The meeting announcement comes on the heels of the unsealing of an indictment of several device firms via a whistleblower lawsuit in Houston federal court (Medical Device Daily, July 17, 2009). The suit, filed by a former employee of Boston Scientific (Natick, Massachusetts), names the plaintiff's former employer as well as Medtronic (Minneapolis), St. Jude Medical (St. Paul, Minnesota), Atri-Cure (Westchester, Ohio), Endoscopic Technologies (San Ramon, California), and St. Jude subsidiary Epicor Medical (Sunnyvale, California) and alleges that the firms engaged in unlawful promotions of ablation devices to treat atrial fibrillation. The condition is thought to affect more than 1 million living in the U.S.

Medtronic recently reported that it had completed enrollment in a trial for its Frontiers RF ablation system for the AF indication. As of February 6, only two catheters had been approved by FDA for atrial fibrillation, the NaviStar ThermoCool and the EZ Steer ThermoCool Nav, both made by Biosense Webster (Diamond Bar, California).

FDA warns docs of glucose monitoring

FDA penned an Aug. 14 letter to physicians warning them against the use of glucose monitoring technology for patients with diabetes who are taking therapeutic products containing non-glucose sugars.

According to the FDA statement, some of the therapeutic products in question, "such as peritoneal dialysis solutions and certain immunoglobulins, can falsely elevate glucose results, which may prompt excessive insulin administration." The public health notice states further that glucose test strips that contain glucose dehydrogenase pyrroloquinoline quinone (GDH-PQQ) are subject to false high readings and that most such technology is used in healthcare settings outside the home.

Kappos sworn in at PTO

David Kappos was sworn in as the director of the Patent and Trademark Office last week and as expected, promised some changes at the beleaguered agency. In his Aug. 13 address to PTO employees, Kappos said he understands "both the importance and the difficulty of the work done by USPTO employees," and that many employees "are concerned about the time your managers are able to spend helping you learn the refinements of the patent laws." He promised that under his leadership, "we're going to address those issues too."

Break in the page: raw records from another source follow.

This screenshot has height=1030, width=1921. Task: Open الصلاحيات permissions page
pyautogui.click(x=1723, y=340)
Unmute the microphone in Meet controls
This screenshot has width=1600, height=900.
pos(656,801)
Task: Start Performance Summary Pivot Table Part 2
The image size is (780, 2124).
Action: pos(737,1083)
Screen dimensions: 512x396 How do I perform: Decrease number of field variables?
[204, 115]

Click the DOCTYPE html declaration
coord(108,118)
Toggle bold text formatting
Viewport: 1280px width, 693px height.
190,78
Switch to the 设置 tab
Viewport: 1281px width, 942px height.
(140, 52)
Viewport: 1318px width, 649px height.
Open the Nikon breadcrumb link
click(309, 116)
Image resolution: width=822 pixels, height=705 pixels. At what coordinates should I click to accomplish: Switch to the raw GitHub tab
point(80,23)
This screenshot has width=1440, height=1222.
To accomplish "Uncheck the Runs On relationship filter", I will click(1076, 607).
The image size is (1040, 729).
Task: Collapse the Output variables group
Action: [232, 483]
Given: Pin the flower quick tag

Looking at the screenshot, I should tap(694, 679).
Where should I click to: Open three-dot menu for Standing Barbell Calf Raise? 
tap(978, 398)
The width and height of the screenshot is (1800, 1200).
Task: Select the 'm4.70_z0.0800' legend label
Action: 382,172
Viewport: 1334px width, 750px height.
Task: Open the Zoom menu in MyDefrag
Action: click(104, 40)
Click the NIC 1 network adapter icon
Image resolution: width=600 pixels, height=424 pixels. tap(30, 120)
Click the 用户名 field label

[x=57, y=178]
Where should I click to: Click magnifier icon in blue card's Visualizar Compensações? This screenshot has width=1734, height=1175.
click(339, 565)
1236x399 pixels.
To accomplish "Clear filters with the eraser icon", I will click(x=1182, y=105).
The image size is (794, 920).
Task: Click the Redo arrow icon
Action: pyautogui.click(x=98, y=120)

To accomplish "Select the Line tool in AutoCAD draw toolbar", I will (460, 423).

Kappos said that one of his priorities will be to reduce "the backlog of unexamined patent applications," said to number more than 750,000 by some counts, and to reduce pendancy from the current average of about 36 months. On the other hand, Kappos also remarked that while 2009 "has been a very tough year for the USPTO financially," next year "is also likely to be difficult; it certainly will start that way." However, he promised "to make a very high priority of moving the USPTO to more sustainable footing both in the short term ... and in the longer term."